At first glance, the criteria enunciated in Dendrite may appear as overkill when all that is sought is the right to issue a subpoena to find out who the defendant actually is Immunomedics suggests that application of these criteria will not prove insurmountable for employers seeking to stop offending messages by former employees, particularly where suitable workplace agreements are in effect. The opinions raise some interesting issues involving the interplay between the law of defamation, the First Amendment, and traditional rules of civil procedure. Under Dendrite, in order for the plaintiff to serve discovery to uncover the defendant’s identity, it is not enough that the complaint state a proper cause of action for defamation. Instead, that plaintiff must first submit proofs to make out a prima facie case, which is essentially the threshold needed to survive a motion for summary judgment. By contrast, under Printing Mart-Morristown v. Sharp Elect. Corp., 116 N.J. 739, 746 (1989), a motion to dismiss will be denied so long as "the fundament of a cause of action may be gleaned" from the complaint. See also Brill v. Guardian Life Ins. Co. of America, 142 N.J. 520 (1995); Pressler, Current N.J. Court Rules (Gann), Comment on Rule 4:46-2. Dendrite thus raises the question why the traditional motion to dismiss standard applicable to defamation cases is insufficient when the defendant’s identity happens to be unknown and the forum for the message happens to be the Internet.
The appellate panel in Dendrite felt free to depart from Printing Mart and instead looked to Seescandy.com, which likened pre-service discovery to a search warrant and suggested that a showing akin to probable cause should be made. And because a pre-service application for discovery lies within the discretion of the court, the Appellate Division apparently elected to craft a new procedural mechanism, not covered by New Jersey’s court rules, in order to guide judges in the exercise of that discretion.
The Court in Dendrite justifies the more rigorous burden imposed upon the plaintiff by pointing to the First Amendment implications of exposing the true identity of anonymous posters in Internet chat rooms. However, no one who posts messages on Internet message boards proceeds with true anonymity. Every computer-generated message leaves a trace that can be followed to identify the author. The Internet is, after all, merely a computer network. Thus, those who post to message boards necessarily encounter the risk that their identity will be discovered by someone with the motivation to do so. Just as the threat of product liability actions may be said to encourage safer products, the availability of discovery devices to unmask those responsible for cybersmear likewise may serve to discourage the transmission of irresponsible postings on the Internet.
Dendrite also suggests that, even where the plaintiff has made the required prima facie showing, the motion judge may still exercise discretion to deny discovery needed to unmask the poster under the guise of achieving a "balance" between the First Amendment rights of the anonymous defendant and those of the plaintiff to seek redress for perceived wrongs. It is not clear from the opinion what criteria lower courts are to apply in addressing this last element of the Dendrite analysis.
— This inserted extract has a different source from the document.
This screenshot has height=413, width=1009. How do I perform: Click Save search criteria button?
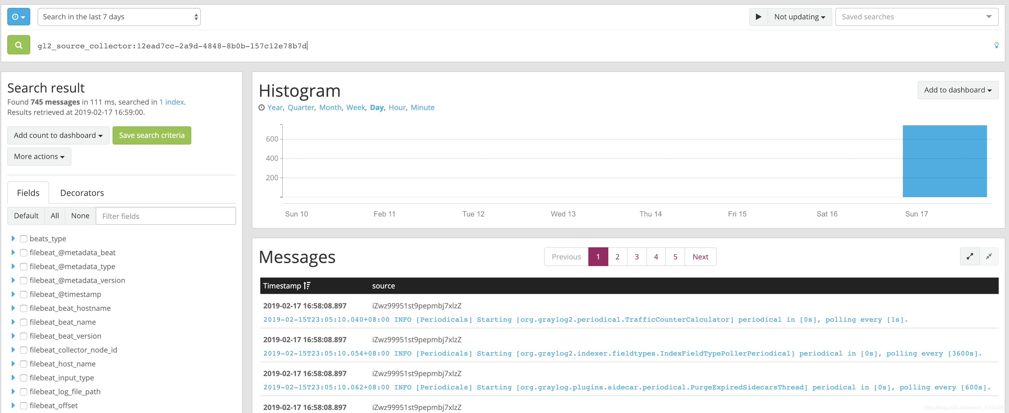(x=152, y=135)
Like many courts addressing issues spawned by the Internet, the panel in Dendrite was proceeding in uncharted territory. For that reason, it felt free to jettison traditional criteria applied to test the legal sufficiency of a defamation complaint and develop a new rubric that aims to balance the plaintiff’s interests against the First Amendment interests of the anonymous Internet poster.
Dendrite creates some additional hurdles before the victim of cybersmear may identify the person responsible for the offending message. Application of those criteria in Immunomedics, however, suggests that judicial outcomes may not vary widely from the way in which New Jersey judges had been handling such cases over the past few years.